* _TO-DO LIST_:
**A.** Return the rust thread's text from "I have seen" to "methods they tried.".
**B.** Name every rust-prevention product that the rust thread identifies by a specific product name.
**C.** Answer these from the rust thread:
(i) How much longer does Andrew expect to live in the apartment?
(ii) During the humid months, how often does the poster on the Gulf coast of Florida wax all rustable surfaces?
(iii) How much of the 2 car garage does the woodturning stuff take up now?

* _PASSAGE_:
— start —

My question is: what is the best way to clean off the rust & prevent it in the future? I have tried using paste wax, but that obviously didn't do the trick. Do I need to re-apply it, even if the tools aren't used? I recall seeing some kind-of protective sheets to put onto cast iron surfaces to prevent rust; are these effective?

Thanks in advance for the help,
Andrew
 
Do you have access to a garage at all? If so that would be my first suggestion. If that is not possible I would try to reduce all airflow thru the area. Maybe the air has mist in it in your location.

Paste wax will help protect the exposed metal, but in the long run it will be a losing battle. Best bet is to try and find an area with less moisture.

I'm using a 2 car garage. The woodturning stuff used to occupy 1/4 of it, but now it's more like 3/4 of it. SWMBO is very understanding of the addictive nature and doesn't seem to mind. An enclosed garage makes a great woodturning environment for your wood and your tools.
 
Jeff,

Thanks for your reply. I would LOVE to have a garage, but I have no such luck right now. We'll be in this apartment for another year and a half. I think I can sweet talk my wife into a little closet space for a few tools, but the big power tools (lathe included) will have to stay outside.

Thanks again,
Andrew
 
I live along the Gulf coast of Florida so rust is a constant problem. I have a very nice air-conditioned shop that keeps the HVAC system running 24/7 just to slow down the rust, but it won't stop it. During the really humid months (all but January :cool2: ) I wax all rustable surfaces once per week. Every Saturday morning I spend an hour or so using a good automobile wax on all cast iron or bare steel. I have found auto wax is much better than paste wax. I also use WD40 (get the liquid in big cans, not that wimpy spray stuff) on a rag to wipe down my turning tools, saw blades, etc. Some stuff still gets by the rag and will rust some. On another forum when rust was discussed the best answer was to move to Arizona or somewhere else where the humidity remains in the single digit range. Not practical for me but it probably is the best solution.
 
I have seen several references to a rust-preventative product called Boeshield that is supposed to be remarkably effective. Maybe can find it on-line somewhere.
 
My tools used to be in a basement with water running through it when it rained. I waxed everything on a regular basis and stopped most of it. I now have a 2 car garage and so far after a year I have had little rust.
Boeshield got the top honors in an article in one of the wood working magazines. They did accelerated rust tests and it was way above the other methods they tried.
 
You could try the rust inhibiting oils that are used to protect firearms. (Hunting rifles get exposed to all sorts of nasty conditions and rust is a big no-no.) It's in the gun care section of sports stores and even in Wal-Mart. The best one is supposed to be "RIG" (Rust Inhibiting Grease), but I haven't seen that in any of the stores around me.

— end —

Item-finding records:
— start —

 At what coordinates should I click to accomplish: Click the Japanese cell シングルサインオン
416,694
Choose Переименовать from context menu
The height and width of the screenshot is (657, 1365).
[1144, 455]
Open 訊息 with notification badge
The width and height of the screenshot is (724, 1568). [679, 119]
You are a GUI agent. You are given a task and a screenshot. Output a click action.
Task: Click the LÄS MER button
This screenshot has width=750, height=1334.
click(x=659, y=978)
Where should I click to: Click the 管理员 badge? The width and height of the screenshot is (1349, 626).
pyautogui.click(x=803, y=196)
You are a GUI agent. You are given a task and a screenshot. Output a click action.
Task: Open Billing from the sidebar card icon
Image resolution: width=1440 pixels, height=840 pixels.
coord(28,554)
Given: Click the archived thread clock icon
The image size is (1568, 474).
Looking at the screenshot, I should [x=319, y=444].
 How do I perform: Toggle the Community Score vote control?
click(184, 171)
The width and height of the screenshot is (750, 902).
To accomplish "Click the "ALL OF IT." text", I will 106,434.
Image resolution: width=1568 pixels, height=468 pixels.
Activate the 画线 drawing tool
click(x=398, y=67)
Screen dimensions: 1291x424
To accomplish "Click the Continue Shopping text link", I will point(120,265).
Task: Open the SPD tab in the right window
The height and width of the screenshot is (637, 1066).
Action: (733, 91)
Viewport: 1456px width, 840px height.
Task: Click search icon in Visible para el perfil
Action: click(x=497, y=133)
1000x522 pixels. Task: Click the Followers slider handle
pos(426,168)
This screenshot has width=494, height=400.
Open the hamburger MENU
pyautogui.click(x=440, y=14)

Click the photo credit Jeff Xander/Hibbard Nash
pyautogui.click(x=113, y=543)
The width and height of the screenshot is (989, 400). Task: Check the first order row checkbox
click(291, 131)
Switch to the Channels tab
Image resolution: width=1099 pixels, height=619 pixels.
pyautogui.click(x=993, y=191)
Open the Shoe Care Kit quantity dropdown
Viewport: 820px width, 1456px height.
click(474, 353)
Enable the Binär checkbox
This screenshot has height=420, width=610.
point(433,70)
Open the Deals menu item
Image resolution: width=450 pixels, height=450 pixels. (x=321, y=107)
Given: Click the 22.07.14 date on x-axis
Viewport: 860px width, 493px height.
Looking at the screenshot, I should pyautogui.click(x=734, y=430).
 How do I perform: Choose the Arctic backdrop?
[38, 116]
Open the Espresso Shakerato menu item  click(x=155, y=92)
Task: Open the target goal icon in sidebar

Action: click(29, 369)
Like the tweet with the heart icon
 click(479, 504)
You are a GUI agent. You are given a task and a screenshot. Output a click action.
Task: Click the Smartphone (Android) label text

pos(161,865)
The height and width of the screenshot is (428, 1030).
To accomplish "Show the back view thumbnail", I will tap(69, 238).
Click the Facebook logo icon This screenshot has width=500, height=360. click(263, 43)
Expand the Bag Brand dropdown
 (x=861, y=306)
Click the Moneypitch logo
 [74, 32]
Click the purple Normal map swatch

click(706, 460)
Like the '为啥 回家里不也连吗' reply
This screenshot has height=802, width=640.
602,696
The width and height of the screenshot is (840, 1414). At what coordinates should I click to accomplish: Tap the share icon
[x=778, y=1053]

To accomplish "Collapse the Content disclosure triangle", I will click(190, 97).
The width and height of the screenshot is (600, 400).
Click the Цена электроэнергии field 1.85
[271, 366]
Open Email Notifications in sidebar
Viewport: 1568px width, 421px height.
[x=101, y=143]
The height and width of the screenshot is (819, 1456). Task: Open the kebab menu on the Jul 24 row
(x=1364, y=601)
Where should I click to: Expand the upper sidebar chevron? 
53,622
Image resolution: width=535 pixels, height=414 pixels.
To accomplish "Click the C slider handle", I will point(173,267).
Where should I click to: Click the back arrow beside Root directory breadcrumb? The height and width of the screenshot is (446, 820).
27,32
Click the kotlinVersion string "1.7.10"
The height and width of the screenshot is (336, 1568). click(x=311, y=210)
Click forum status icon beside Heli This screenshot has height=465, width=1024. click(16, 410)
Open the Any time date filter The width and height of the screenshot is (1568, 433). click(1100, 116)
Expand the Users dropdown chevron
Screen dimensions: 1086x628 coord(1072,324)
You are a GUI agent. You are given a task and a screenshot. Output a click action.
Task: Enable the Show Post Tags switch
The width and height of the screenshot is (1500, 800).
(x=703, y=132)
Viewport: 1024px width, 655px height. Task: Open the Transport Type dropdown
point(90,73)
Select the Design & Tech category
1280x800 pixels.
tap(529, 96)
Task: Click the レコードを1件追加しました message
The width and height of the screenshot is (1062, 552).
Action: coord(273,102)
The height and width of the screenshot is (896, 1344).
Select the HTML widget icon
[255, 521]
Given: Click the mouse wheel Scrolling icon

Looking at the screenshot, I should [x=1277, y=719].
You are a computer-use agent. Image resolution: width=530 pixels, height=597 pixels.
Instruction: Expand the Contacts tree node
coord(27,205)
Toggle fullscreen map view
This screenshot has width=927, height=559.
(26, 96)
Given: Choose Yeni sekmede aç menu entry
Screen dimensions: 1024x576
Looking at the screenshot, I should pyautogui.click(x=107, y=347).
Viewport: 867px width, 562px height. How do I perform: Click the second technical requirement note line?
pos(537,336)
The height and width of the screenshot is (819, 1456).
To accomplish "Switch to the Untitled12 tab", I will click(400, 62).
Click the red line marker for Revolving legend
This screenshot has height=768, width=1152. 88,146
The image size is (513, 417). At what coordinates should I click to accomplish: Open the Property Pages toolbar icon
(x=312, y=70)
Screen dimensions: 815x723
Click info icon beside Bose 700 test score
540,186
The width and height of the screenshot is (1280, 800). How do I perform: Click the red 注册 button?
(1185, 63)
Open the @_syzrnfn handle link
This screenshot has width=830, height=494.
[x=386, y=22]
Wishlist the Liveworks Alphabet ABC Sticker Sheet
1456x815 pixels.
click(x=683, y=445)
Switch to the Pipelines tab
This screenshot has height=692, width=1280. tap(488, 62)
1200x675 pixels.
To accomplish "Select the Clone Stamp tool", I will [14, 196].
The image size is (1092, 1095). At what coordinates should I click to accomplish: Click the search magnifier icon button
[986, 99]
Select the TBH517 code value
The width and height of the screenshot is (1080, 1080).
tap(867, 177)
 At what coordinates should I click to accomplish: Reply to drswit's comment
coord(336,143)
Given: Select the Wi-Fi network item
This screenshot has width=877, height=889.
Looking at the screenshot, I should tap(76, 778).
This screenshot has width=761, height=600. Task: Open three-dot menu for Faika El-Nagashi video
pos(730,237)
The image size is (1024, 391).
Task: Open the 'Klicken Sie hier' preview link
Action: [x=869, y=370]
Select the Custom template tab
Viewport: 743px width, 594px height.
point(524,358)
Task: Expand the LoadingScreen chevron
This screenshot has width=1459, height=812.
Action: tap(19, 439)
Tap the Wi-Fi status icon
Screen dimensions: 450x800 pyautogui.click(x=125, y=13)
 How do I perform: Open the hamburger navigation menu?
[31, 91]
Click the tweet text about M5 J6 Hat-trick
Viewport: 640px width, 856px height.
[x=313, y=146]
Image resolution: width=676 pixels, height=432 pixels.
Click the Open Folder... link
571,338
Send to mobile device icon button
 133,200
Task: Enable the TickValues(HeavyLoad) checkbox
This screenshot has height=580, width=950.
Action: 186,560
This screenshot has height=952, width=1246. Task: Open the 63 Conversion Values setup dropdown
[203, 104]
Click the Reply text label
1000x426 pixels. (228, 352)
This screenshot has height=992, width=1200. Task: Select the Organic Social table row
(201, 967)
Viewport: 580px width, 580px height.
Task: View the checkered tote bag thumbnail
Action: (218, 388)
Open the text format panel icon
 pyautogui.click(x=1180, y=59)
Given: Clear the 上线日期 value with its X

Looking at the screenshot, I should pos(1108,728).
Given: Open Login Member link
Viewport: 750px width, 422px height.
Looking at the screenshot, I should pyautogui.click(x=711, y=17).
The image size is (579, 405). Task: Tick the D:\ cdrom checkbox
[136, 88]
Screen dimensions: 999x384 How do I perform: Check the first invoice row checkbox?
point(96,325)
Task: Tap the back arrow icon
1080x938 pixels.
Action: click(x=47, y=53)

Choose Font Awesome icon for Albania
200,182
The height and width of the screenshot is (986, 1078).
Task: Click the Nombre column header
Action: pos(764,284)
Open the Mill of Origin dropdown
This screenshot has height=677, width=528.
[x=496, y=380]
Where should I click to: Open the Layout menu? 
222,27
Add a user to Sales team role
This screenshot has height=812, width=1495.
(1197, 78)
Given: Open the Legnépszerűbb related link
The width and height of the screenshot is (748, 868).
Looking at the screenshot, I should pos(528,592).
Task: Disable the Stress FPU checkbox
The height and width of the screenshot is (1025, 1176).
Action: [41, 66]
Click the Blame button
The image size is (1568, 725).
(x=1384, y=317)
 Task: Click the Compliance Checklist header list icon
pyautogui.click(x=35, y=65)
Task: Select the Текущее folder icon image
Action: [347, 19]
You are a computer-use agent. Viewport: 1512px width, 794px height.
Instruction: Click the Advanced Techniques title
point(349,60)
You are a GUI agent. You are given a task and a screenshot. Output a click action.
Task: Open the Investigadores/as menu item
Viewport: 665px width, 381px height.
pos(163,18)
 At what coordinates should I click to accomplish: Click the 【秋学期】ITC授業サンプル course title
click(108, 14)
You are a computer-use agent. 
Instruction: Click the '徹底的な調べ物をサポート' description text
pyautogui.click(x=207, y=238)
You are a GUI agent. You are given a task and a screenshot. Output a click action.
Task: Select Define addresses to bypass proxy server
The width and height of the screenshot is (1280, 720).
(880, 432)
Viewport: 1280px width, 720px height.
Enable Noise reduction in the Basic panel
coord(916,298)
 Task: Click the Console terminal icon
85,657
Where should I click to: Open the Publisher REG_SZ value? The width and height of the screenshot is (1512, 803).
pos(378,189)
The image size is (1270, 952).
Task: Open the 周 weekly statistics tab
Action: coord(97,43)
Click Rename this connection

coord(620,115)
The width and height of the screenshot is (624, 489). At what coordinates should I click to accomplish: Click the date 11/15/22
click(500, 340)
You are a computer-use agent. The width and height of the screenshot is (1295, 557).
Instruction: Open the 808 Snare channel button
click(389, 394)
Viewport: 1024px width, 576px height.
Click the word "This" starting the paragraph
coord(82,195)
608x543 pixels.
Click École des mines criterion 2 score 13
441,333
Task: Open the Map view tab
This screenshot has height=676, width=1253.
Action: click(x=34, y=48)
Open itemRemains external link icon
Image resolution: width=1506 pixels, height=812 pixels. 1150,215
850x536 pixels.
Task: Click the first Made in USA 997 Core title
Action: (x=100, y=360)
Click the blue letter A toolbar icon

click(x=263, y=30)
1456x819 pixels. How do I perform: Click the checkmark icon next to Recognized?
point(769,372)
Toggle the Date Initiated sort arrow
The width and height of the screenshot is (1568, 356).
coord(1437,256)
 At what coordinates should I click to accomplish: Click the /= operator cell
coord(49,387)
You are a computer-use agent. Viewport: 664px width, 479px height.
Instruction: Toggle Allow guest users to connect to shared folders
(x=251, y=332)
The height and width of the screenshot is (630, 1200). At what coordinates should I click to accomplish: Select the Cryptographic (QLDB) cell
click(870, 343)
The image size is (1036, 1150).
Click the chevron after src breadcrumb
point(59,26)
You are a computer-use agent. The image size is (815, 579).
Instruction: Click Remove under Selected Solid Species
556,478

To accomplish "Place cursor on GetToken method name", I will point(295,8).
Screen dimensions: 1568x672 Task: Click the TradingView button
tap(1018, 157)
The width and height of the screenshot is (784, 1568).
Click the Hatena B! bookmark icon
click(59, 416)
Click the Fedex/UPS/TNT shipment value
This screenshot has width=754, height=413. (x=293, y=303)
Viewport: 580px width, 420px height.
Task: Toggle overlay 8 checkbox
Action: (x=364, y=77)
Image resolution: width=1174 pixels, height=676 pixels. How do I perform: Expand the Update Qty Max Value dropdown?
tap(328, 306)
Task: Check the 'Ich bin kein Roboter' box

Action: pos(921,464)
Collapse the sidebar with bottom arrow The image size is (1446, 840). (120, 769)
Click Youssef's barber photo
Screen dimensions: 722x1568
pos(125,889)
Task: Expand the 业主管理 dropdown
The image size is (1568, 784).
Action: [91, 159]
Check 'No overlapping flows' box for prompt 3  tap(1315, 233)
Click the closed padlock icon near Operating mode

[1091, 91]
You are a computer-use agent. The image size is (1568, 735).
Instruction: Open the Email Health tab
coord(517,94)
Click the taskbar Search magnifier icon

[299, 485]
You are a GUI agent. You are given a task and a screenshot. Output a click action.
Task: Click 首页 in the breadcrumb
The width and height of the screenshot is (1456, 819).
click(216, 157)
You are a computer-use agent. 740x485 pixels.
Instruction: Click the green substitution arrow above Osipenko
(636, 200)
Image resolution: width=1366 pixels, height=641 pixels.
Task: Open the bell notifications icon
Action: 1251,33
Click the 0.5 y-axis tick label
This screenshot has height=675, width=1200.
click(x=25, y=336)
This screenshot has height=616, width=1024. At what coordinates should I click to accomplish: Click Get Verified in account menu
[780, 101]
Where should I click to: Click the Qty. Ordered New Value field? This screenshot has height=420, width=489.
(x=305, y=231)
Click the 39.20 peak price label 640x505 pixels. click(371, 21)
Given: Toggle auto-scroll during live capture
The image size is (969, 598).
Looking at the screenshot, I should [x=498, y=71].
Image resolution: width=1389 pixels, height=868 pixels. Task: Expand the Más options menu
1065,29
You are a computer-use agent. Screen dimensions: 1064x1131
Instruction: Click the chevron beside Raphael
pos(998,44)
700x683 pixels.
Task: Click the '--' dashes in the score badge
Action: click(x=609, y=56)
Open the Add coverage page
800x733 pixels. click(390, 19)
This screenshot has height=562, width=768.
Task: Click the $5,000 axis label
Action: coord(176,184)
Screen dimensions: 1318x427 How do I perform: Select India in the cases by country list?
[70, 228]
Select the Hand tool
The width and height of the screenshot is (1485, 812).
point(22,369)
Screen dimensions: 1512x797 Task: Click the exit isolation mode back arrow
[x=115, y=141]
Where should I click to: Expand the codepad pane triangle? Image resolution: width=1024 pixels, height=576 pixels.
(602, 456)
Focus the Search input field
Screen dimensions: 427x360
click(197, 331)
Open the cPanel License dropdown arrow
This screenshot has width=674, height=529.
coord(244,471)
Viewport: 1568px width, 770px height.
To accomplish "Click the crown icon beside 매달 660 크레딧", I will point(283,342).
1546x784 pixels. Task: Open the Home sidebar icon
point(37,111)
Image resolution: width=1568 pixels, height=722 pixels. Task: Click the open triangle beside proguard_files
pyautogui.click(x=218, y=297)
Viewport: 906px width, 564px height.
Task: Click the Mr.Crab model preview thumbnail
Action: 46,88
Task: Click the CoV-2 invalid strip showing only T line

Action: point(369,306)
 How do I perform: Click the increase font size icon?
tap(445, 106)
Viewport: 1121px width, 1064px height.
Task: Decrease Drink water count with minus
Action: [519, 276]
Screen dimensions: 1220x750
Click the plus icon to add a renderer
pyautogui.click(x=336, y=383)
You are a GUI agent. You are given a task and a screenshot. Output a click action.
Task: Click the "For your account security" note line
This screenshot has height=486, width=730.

— end —

* _SOLUTIONS FOR EACH TASK_:
**A.**
I have seen several references to a rust-preventative product called Boeshield that is supposed to be remarkably effective. Maybe can find it on-line somewhere.
 
My tools used to be in a basement with water running through it when it rained. I waxed everything on a regular basis and stopped most of it. I now have a 2 car garage and so far after a year I have had little rust.
Boeshield got the top honors in an article in one of the wood working magazines. They did accelerated rust tests and it was way above the other methods they tried.

**B.**
WD40
Boeshield
RIG (Rust Inhibiting Grease)

**C.**
(i) Another year and a half.
(ii) Once per week, every Saturday morning.
(iii) About 3/4 of it.